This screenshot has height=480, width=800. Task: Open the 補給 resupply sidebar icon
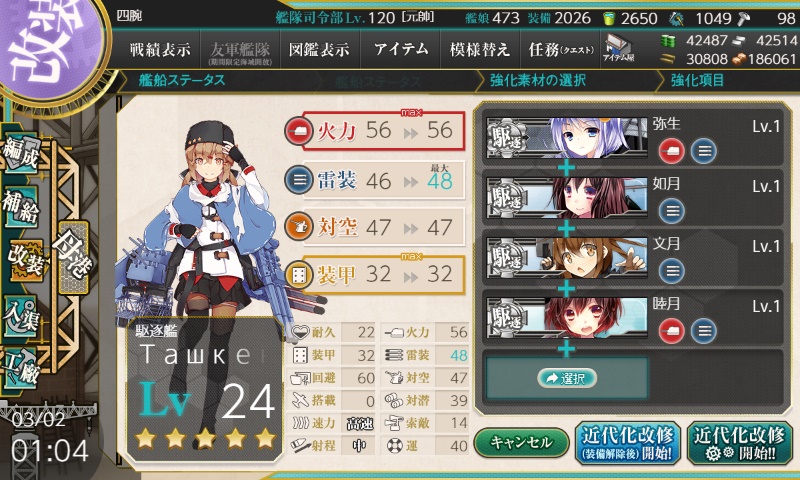click(21, 206)
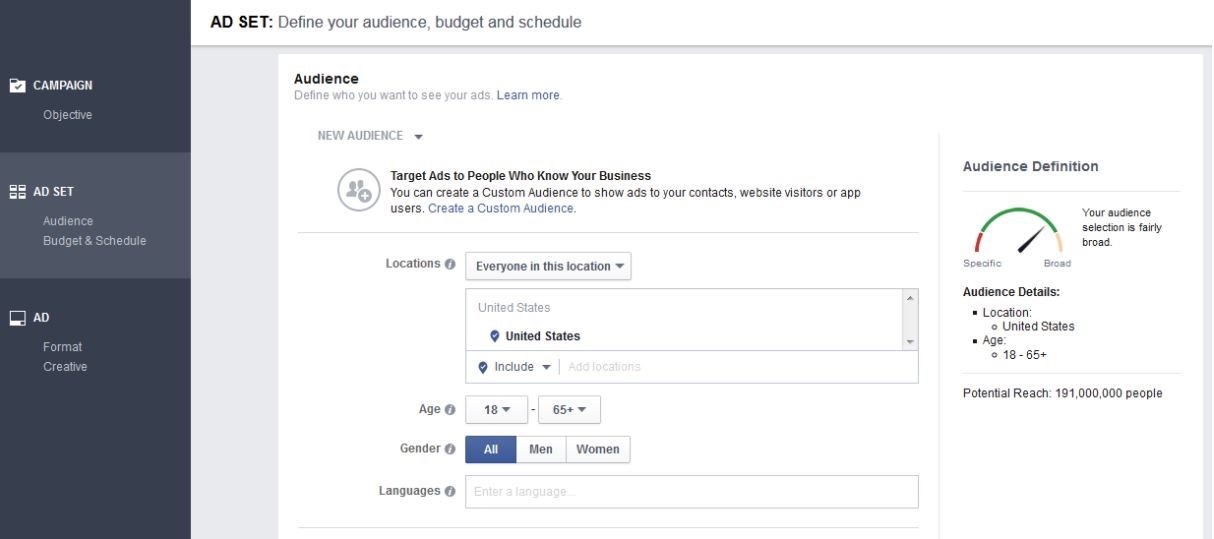This screenshot has height=539, width=1214.
Task: Select Men as the gender
Action: pyautogui.click(x=541, y=450)
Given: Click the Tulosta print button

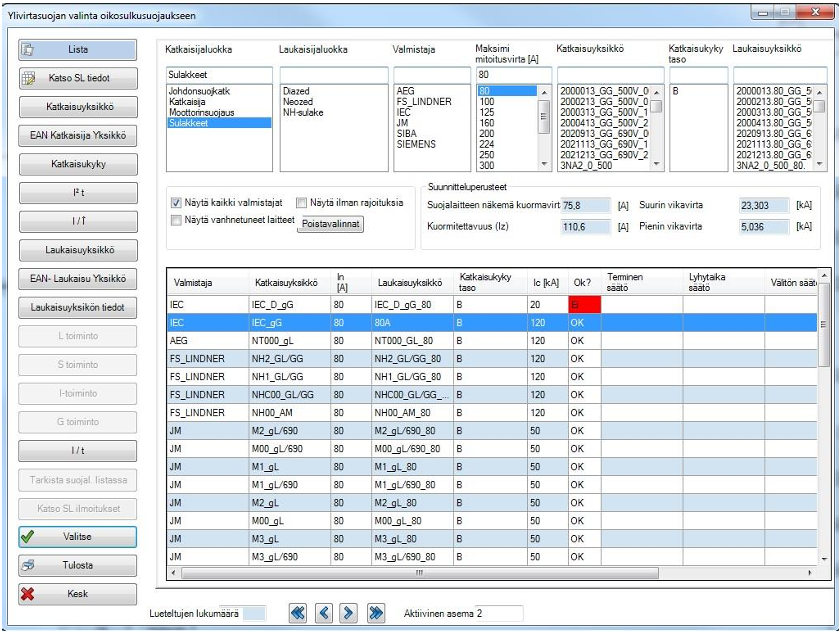Looking at the screenshot, I should [x=78, y=565].
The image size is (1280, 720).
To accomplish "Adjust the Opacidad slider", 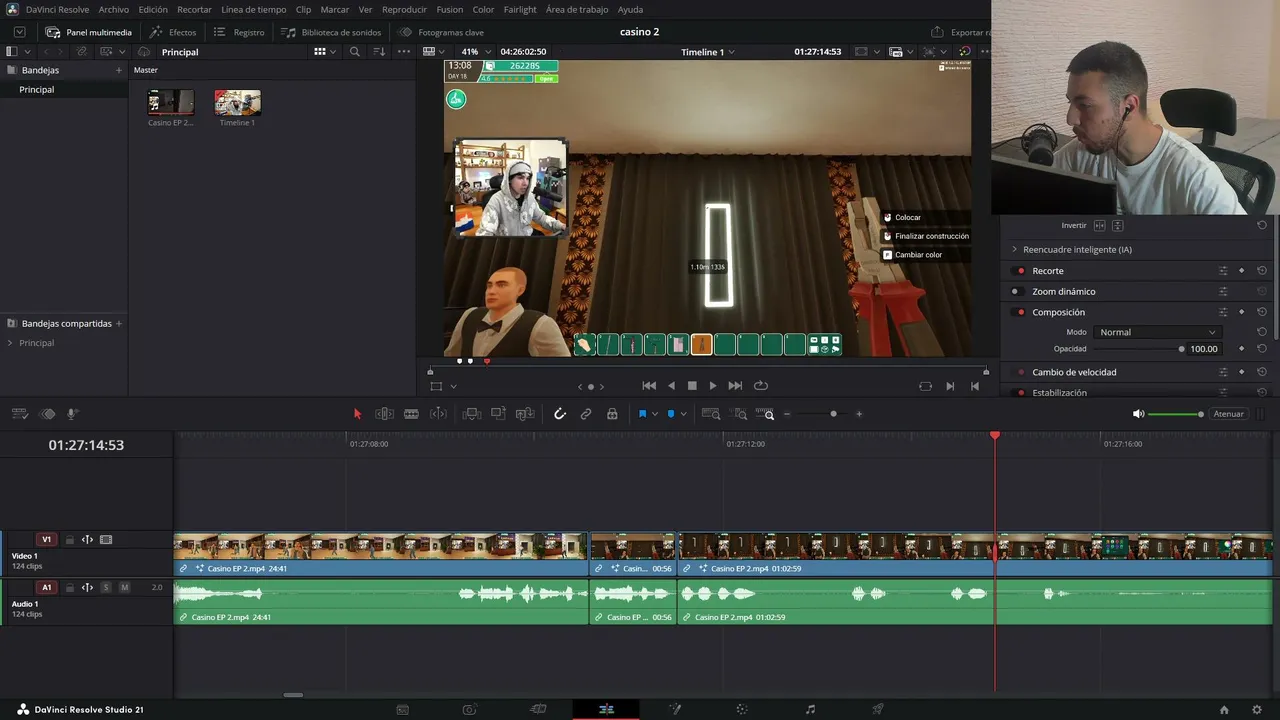I will (x=1137, y=349).
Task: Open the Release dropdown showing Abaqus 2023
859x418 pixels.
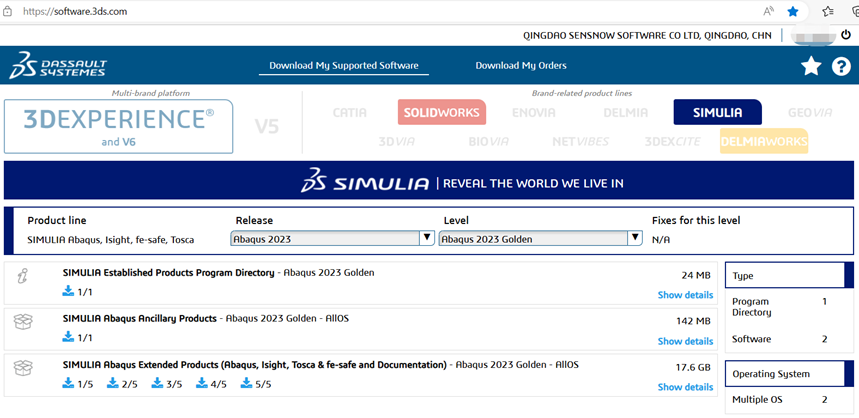Action: click(332, 239)
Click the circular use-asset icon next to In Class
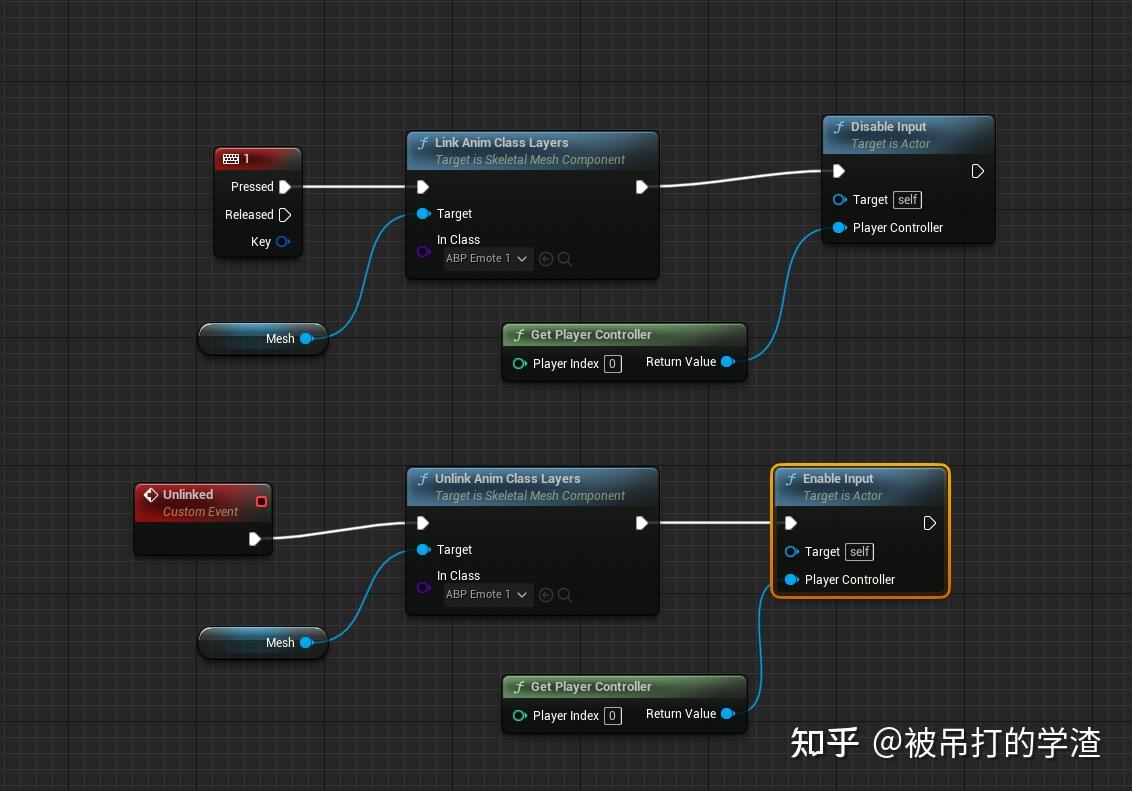This screenshot has height=791, width=1132. [x=546, y=258]
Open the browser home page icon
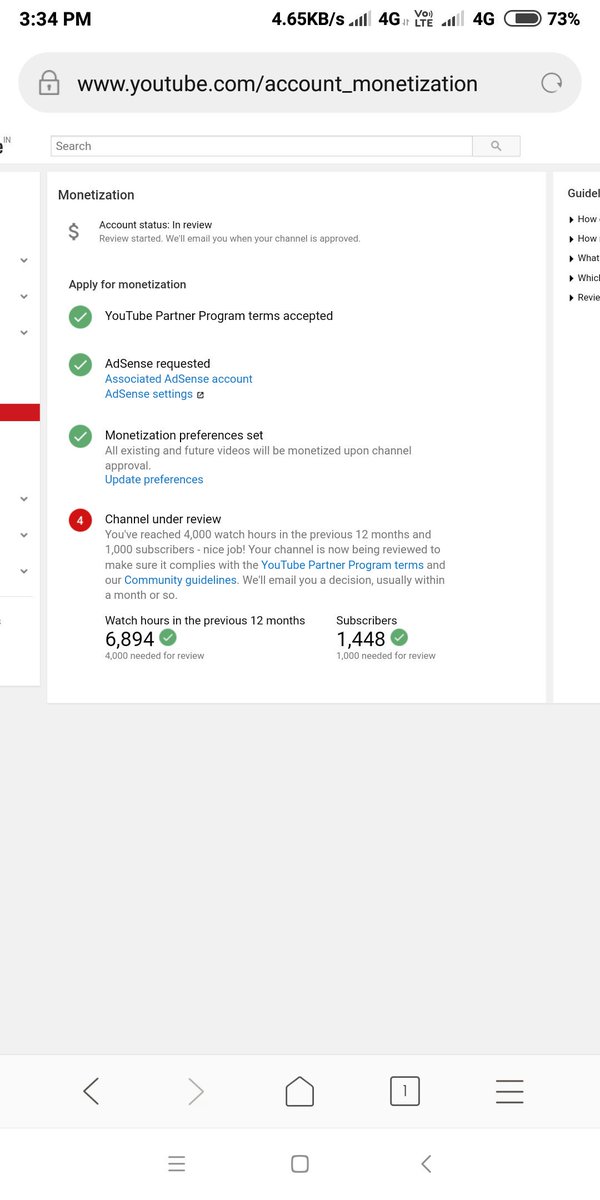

---+---

__Work item__. From the line holding "Click the circular" through the last line of the material above, each line should be written out exactly, both included; omit the pictures.

__Exercise response__.
Click the circular use-asset icon next to In Class
This screenshot has height=791, width=1132. [x=546, y=258]
Open the browser home page icon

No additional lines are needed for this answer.